VLERange: a range in between BidirectionalRange and RandomAccessRange

Tue Jan 11 04:41:43 PST 2011

On 2011-01-10 22:57:36 -0500, Andrei Alexandrescu 
<SeeWebsiteForEmail at erdani.org> said:

> I've been thinking on how to better deal with Unicode strings. 
> Currently strings are formally bidirectional ranges with a 
> surreptitious random access interface. The random access interface 
> accesses the support of the string, which is understood to hold data in 
> a variable-encoded format. For as long as the programmer understands 
> this relationship, code for string manipulation can be written with 
> relative ease. However, there is still room for writing wrong code that 
> looks legit.
> 
> Sometimes the best way to tackle a hairy reality is to invite it to the 
> negotiation table and offer it promotion to first-class abstraction 
> status. Along that vein I was thinking of defining a new range: 
> VLERange, i.e. Variable Length Encoding Range. Such a range would have 
> the power somewhere in between bidirectional and random access.
> 
> The primitives offered would include empty, access to front and back, 
> popFront and popBack (just like BidirectionalRange), and in addition 
> properties typical of random access ranges: indexing, slicing, and 
> length. Note that the result of the indexing operator is not the same 
> as the element type of the range, as it only represents the unit of 
> encoding.

Seems like a good idea to define things formally.

> In addition to these (and connecting the two), a VLERange would offer 
> two additional primitives:
> 
> 1. size_t stepSize(size_t offset) gives the length of the step needed 
> to skip to the next element.
> 
> 2. size_t backstepSize(size_t offset) gives the size of the _backward_ 
> step that goes to the previous element.

I like the idea, but I'm not sure about this interface.
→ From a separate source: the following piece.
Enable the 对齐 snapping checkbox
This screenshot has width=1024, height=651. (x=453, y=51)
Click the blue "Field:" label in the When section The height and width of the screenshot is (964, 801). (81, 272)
What's the 
result of stepSize if your range must create two elements from one 
underlying unit? Perhaps in those cases the element type could be an 
array (to return more than one element from one iteration).

For instance, say we have a conversion range taking a Unicode string 
and converting it to ISO Latin 1. The best (lossy) conversion for "œ" 
is "oe" (one chararacter to two characters), in this case 'front' could 
simply return "oe" (two characters) in one iteration, with stepSize 
being the size of the "œ" code point. In the same conversion process, 
encountering "e" followed by a combining "´" would return pre-combined 
character "é" (two characters to one character).
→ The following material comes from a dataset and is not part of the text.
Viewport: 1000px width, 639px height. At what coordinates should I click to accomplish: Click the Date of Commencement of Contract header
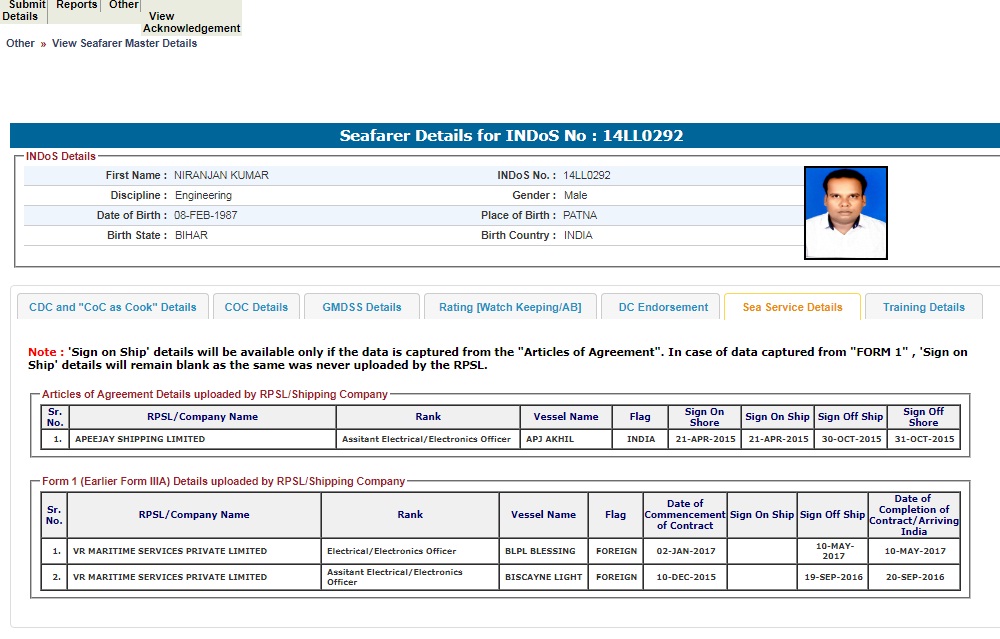[684, 515]
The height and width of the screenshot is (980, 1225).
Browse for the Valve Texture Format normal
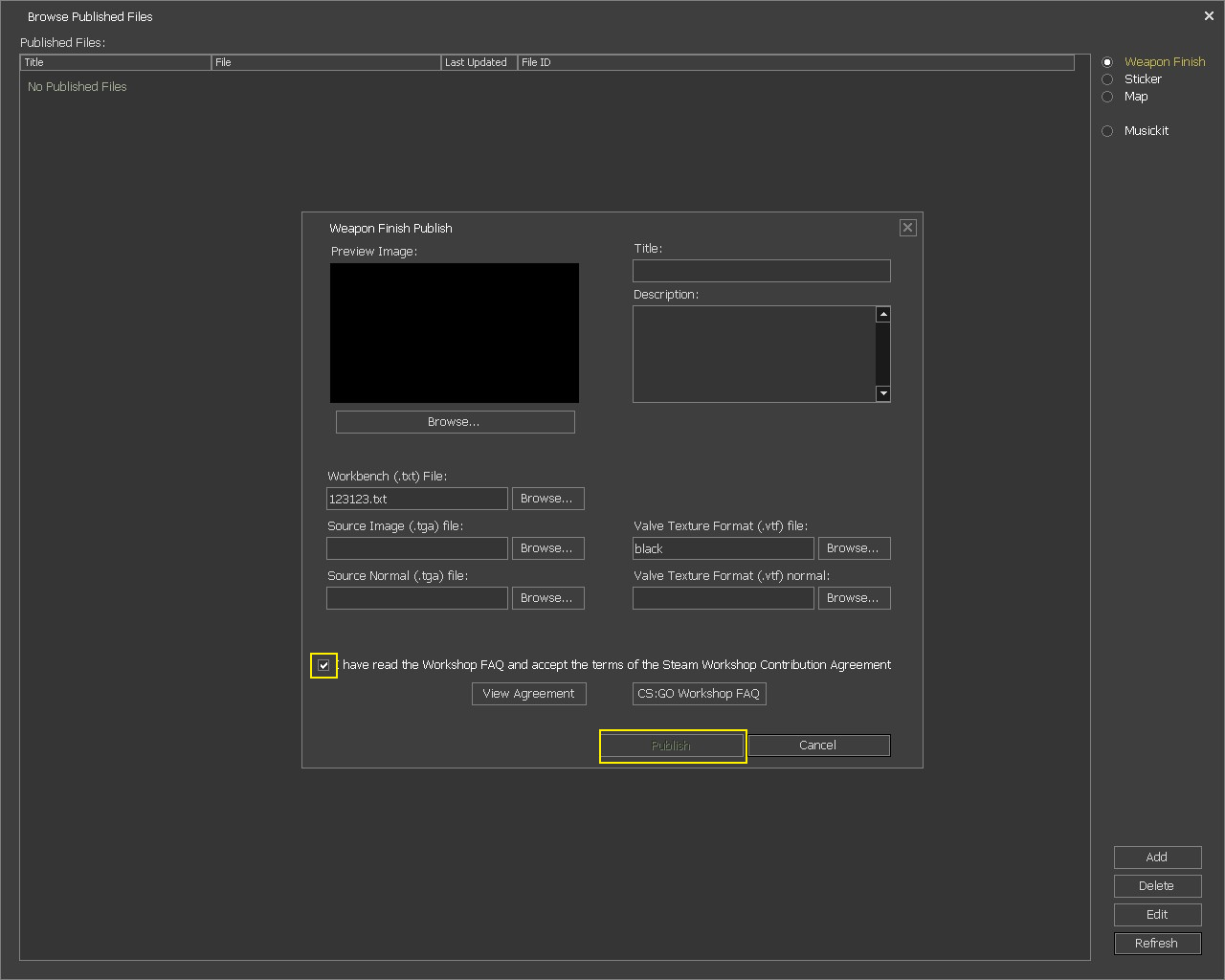point(853,598)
> In both cases, offset is assumed to be at the beginning of a logical 
> element of the range.
> 
> I suspect that a lot of functions in std.string can be written without 
> Unicode-specific knowledge just by relying on such an interface. 
> Moreover, algorithms can be generalized to other structures that use 
> variable-length encoding, such as those used in data compression. (In 
> that case, the support would be a bit array and the encoded type would 
> be ubyte.)

Applicability to other problems seems like a valuable benefit.

> Writing to such ranges is not addressed by this design. Ideas are welcome.

Writing, as in assigning to 'front'? That's not really possible with 
variable-length units as it'd need to shift everything in case of a 
length difference. Or maybe you meant writing as in having an output 
range for variable-length elements... I'm not sure

> Adding VLERange would legitimize strings and would clarify their 
> handling, at the cost of adding one additional concept that needs to be 
> minded. Is the trade-off worthwhile?

In my opinion it's not a trade-off at all, it's a formalization of how 
strings are handled which is better in every regard than a "special 
case". I welcome this move very much.

-- 
Michel Fortin
michel.fortin at michelf.com
http://michelf.com/